Boils.—Boils are very common in the tropics and occur especially in people who have been run down. They are most frequent during or after the rains and especially in the course of hot, damp summers. In Egypt the so-called Nile boil is quite a feature of the country. In the tropics boils are often multiple and a very favourite site is the buttocks. Any part, however, which is apt to be bathed in sweat is liable to infection. A boil on the face may apparently result from the bite of a mosquito or other blood-sucking insect.
Prophylaxis.—Protect from insect bites and treat even the most trivial of skin lesions with tincture of iodine. Keep the skin clean and change the underclothing frequently. If a boil occurs cover it with a small dressing so that other parts of the skin may not be affected. A change of climate is often the only thing that will do good in the case of a person afflicted with crops of boils.

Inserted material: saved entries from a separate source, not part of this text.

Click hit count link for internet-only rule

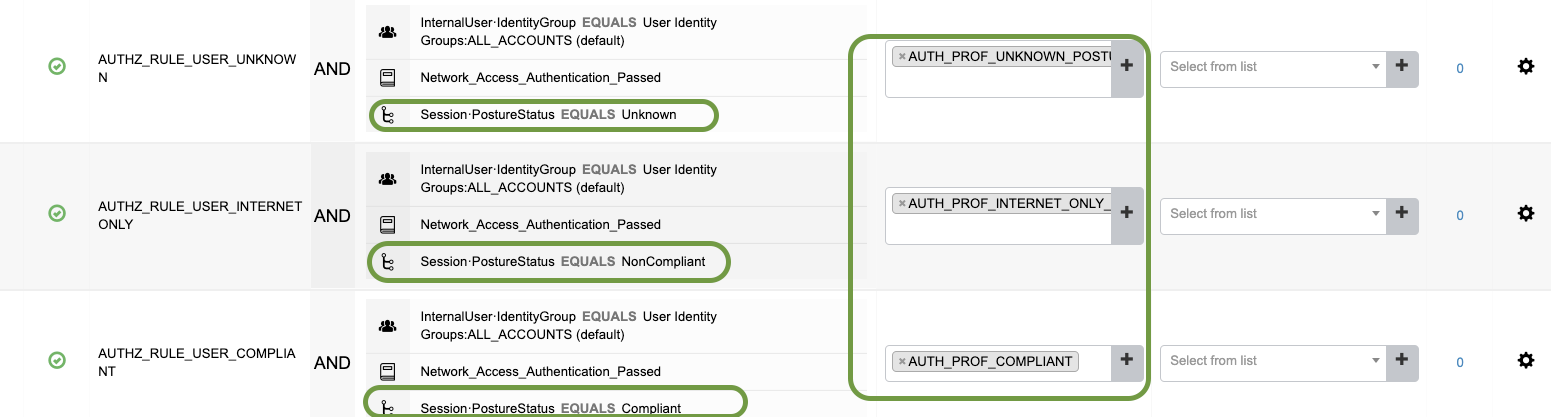[1459, 215]
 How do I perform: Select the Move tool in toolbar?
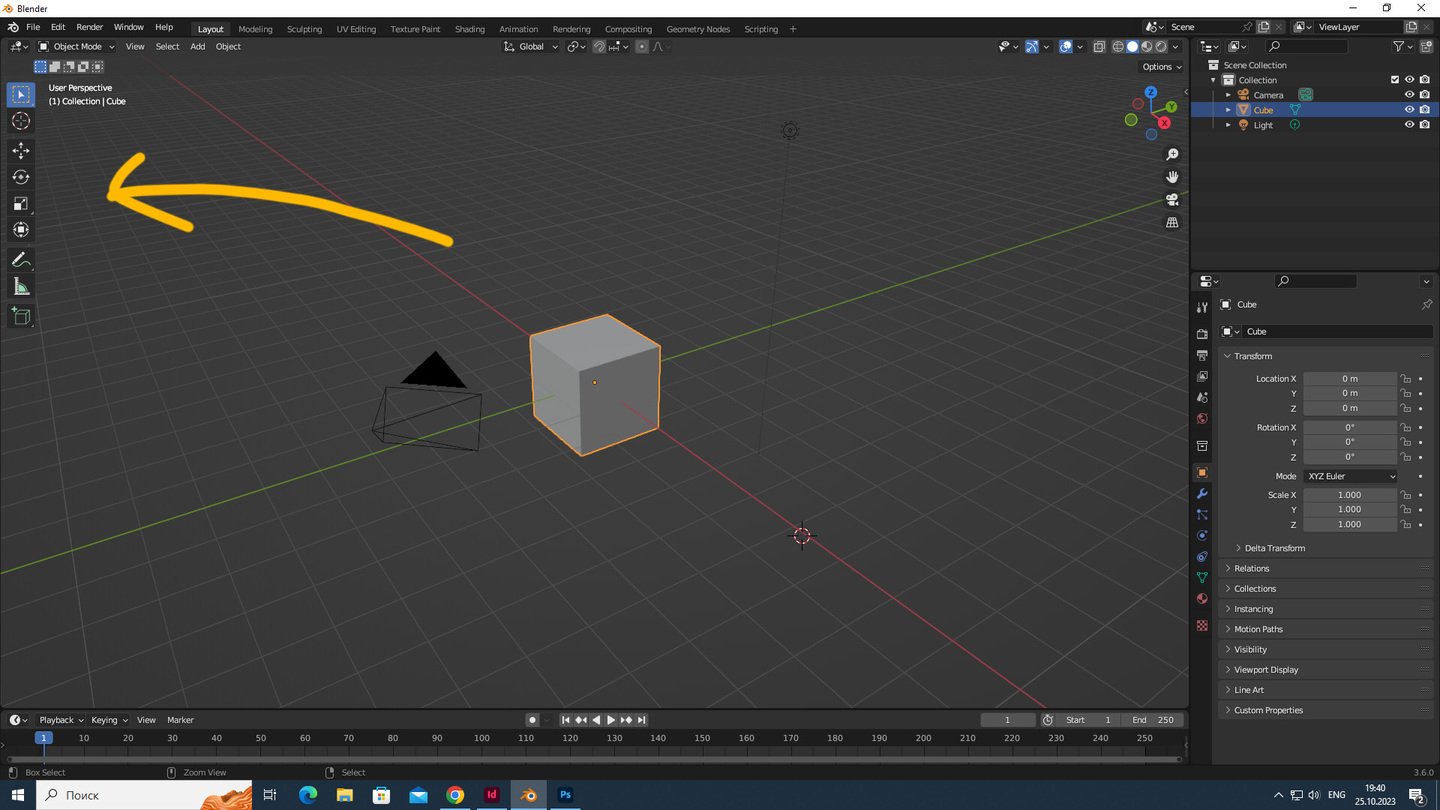point(21,150)
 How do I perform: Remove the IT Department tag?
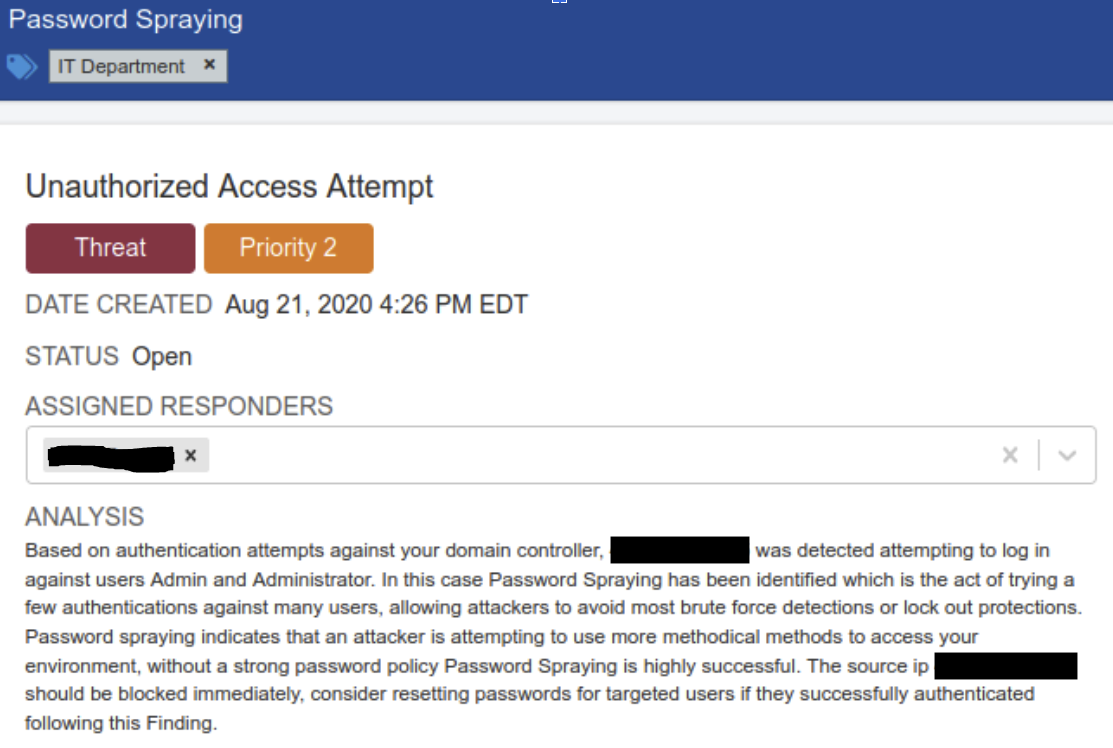click(209, 65)
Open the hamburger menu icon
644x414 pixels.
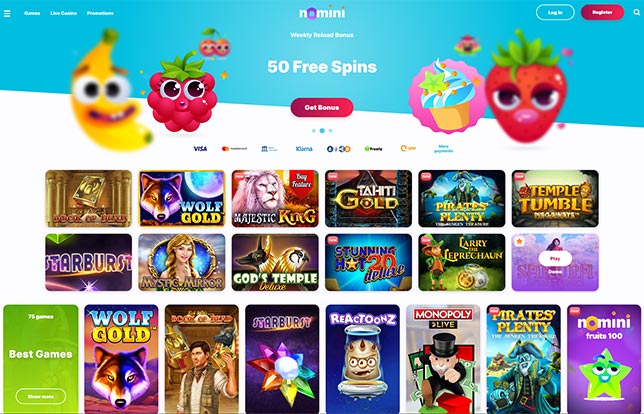click(x=7, y=14)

Treatment.—It is sometimes possible to abort a boil by dipping a sharpened wooden match or a toothpick into pure carbolic acid and thrusting it repeatedly into the heart of the swelling. If the boil has somewhat developed hot fomentations and moist dressings should be applied and iodine should be painted on the skin round the boil. As a rule it is wiser not to open a boil, even when it has suppurated. It is best to let it burst and then to dress it carefully with a boric poultice, which should be frequently changed. Treatment with vaccines has come into vogue and is sometimes very helpful. Sulphide of calcium pills, one grain in each, three times a day, are often given and are said to have a prophylactic effect, but a preparation known as stannoxyl and used in the form of tablets is to be preferred. The usual dose is four tablets the first day, six the second, and eight on subsequent days. The drug is somewhat constipating. A remedy more easily obtained and which is said to be distinctly beneficial is dilute sulphuric acid. It should be taken in doses of twenty to thirty drops, well diluted, every four hours. The general health requires attention and lemon juice, plenty of green vegetables and tonics should be taken.
Carbuncles.—A carbuncle is of the same nature as a boil, but is a more serious complaint, and it is distinguished from a boil by the fact that it opens by several mouths.
To promote ripening of the carbuncle and the separation of the core or dead piece of tissue, poultices and hot fomentations should be freely applied, and if the core can be seen it should be removed, if possible, by a pair of forceps.
To facilitate removal of the core it is sometimes advisable to cut through the skin separating the openings; there may be some slight bleeding, but it will cease after a short time.
Opium may be given to relieve acute suffering. The bowels should be kept well open. A generous diet must be given; tonics of iron, quinine and arsenic are needed, and alcohol may prove necessary.
Carbuncles rarely appear except in people much broken down in health, and their presence is an indication that the sufferer should return to his own country and seek skilled advice.
Chigger.—The chigger is not itself a disease but is a sand-flea producing a condition known by the long name of dermatophiliasis. It is a veritable pest in parts of South America and all over tropical Africa. The insect is like the common flea but smaller, lives in dry sandy soil and sucks the blood of mammals, especially pigs. After impregnation the female burrows into the skin of a mammal or bird, and, nourished by blood, proceeds to ovulation. Her abdomen becomes filled with ripe eggs and enormously distended till it looks like a small pea. Eventually the eggs escape through the opening of the skin and hatch into larvæ which in due time become adult fleas.
Symptoms.—In man the feet are the part most frequently affected, the chiggers being found between the toes and under the toe nails. When people sleep on the ground other parts of the body may become affected and large numbers of chiggers may be present at one time. There is itching and irritation at the place of invasion, and when the latter is examined a little dark dot will be seen. This is the posterior end of the female flea, which is lying head downwards in her burrow. If not removed suppuration occurs round her distended abdomen and the skin gets much inflamed and swollen. When the eggs have been discharged ulceration takes place and the flea is expelled. A small sore, however, is left which is very liable to get contaminated, and, if neglected, may lead to very severe complications.